Friday, January 3

The Best Books of 2013

Anne of Modern Mrs. Darcy had the brilliant idea to host a link-up about the best books people read in 2013 - if you're looking to start stacking up your reading list for 2014, go check it out! (Note: these are the best books read in 2013, not published.)

Thanks to my amazing Kindle and free books from Amazon, coupled with listening to audiobooks on our commute, I actually got a fair number of books read in 2013. Picking only a handful is a challenge, so I've decided to give you the top 5 that immediately spring to mind. (As a bonus, I've also tacked on the top three "practical skills books" that I found last year at the bottom.)

 1. The Halo Series Yes, I know it's cheating to use a series, but we listened to every audiobook in this series that we could and I can't possibly pick a favorite! Whether you're familiar with the game or not, these were incredibly well written and deeply engaging. I recommend starting with one by Karen Travis. (Nearly all of these are available on audible, and you can get the Kindle versions for $2.99.)

2. Shadow of Night
I was anxiously awaiting getting my hands on SoN (the sequel to Discovery of Witches) and am now twitchingly awaiting the trilogy's final book. A unique twist on witches and vampires, it twists and turns through unexpected developments at every step and was a challenge to put down!

3. Anatomy of Violence
Completely different than anything else I've read recently, this book was phenomenal. It is not a light or easy read - it will definitely make your brain work - but the author demonstrates a singular ability to take dense, complex science and deliver it in an accessible, embraceable way that keeps you hooked, blows away preconceptions, and stays with you long after you've finished reading. It seriously challenged some of my beliefs about why people do the things they do and what our response as individuals and a society should be. Whether you agree with his suggestions near the end of not (I mostly don't), this will make you think.

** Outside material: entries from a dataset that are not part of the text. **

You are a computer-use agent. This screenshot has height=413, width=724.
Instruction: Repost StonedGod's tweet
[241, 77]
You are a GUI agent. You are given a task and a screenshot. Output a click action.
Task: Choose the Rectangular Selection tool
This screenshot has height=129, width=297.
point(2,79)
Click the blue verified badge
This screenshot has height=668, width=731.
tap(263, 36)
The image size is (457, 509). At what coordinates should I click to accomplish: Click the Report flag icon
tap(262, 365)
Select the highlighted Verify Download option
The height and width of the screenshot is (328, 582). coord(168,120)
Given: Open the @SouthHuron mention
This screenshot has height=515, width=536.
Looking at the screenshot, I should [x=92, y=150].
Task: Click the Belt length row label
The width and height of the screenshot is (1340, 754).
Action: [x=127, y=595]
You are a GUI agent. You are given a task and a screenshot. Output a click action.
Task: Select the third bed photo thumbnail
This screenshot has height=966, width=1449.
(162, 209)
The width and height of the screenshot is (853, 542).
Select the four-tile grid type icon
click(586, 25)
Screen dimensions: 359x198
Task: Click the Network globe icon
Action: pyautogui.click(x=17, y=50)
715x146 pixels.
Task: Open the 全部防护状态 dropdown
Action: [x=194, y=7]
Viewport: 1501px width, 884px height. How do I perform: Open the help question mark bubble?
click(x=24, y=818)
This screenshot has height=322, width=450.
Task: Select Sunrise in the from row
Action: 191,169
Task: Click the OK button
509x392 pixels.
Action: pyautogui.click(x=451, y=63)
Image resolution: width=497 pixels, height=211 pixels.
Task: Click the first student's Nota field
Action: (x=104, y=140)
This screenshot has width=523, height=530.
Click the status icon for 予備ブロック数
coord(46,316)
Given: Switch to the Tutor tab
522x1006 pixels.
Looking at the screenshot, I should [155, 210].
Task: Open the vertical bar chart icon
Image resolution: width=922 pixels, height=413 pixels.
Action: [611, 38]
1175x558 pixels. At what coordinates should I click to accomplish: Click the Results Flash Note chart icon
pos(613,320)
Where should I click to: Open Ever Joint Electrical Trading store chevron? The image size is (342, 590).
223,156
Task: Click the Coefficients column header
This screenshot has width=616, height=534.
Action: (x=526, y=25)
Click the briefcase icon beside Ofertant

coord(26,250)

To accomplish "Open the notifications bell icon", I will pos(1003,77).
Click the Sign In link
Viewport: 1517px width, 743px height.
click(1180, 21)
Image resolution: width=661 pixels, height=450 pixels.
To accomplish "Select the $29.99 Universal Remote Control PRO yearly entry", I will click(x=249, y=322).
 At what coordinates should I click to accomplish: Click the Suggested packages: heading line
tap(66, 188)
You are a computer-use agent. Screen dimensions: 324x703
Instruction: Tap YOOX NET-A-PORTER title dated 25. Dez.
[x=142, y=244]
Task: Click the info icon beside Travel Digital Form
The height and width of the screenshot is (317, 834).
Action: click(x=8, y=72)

4. The Five Money Personalities
I didn't expect to be impressed by this, but I now consider it in my top five books every married couple should read (right alongside The Five Love Languages). It's a quick and easy read (and you can take the personality test free online whether you buy the book or not - yay!), but it gives you something a lot of people don't have  - a clear framework and concise language with which to discuss your fears and priorities about money. It can provide powerful new insight into why some things in your financial life are working and others are a struggle, and what to do about it.

5. Is Marriage for White People
This is one of those books that begs to be read out in public somewhere, just to watch people's eyebrows shoot through their scalps. That aside, it is also a well-written exploration into topics that tend to be badly handled by the media (and society in general). The conclusions were surprising but overwhelmingly positive, and the personal stories deftly handled.

Bonus Round: Practical Skills Books I Found & Loved

Wild Edibles: A Practical Guide to Foraging, with Easy Identification of 60 Edible Plants and 67 Recipes

Quite possibly the best of this kind of book that I've found, WE changed how I look at my yard. An easy size to carry around while walking through your yard or local park, the book has excellent pictures, concise descriptions (with all the information you actually need), and helpful use suggestions and recipes for all the new plants you discover.

Yoga for Runners is exactly what I have been looking for. As a new runner (who generally sucks at the stretching/warmup/cool down aspect), I am loving the practical information and easy-to-use format of this book. Without making you feel like an idiot, it shows you where you're at risk for injury, which stretches to use to prevent those injuries, and how to handle specific personal challenges (bad knees, sore back, etc.). It also includes how-to break downs of individual poses, full yoga sequences, and quick reference charts so you can find what you want in a hurry. 

 Reflexology is on my list of things to master in 2014. It's quick, free, and healthy, and can reduce one's dependence on or inclination to less constructive alternatives like dosing up on pain relievers or drinking. After trying a bunch of different books, I've found this one to be the best for beginners. Everything you need to know to get started in an easy-reference format that is well written and doesn't treat you like an idiot or try to shape your opinion of broader alternative health policy. Yay!

That's my list for 2013 - don't forget to hop over to Modern Mrs. Darcy's link up to see what everyone else has been reading!

1 comment:

  1. I read an essay or op-ed by Banks somewhere but I didn't realize he had a book out. Thanks for the heads-up!

    Also: totally intrigued by Wild Edibles. I'm not sure if I'm that brave, but I'm still interested in learning more.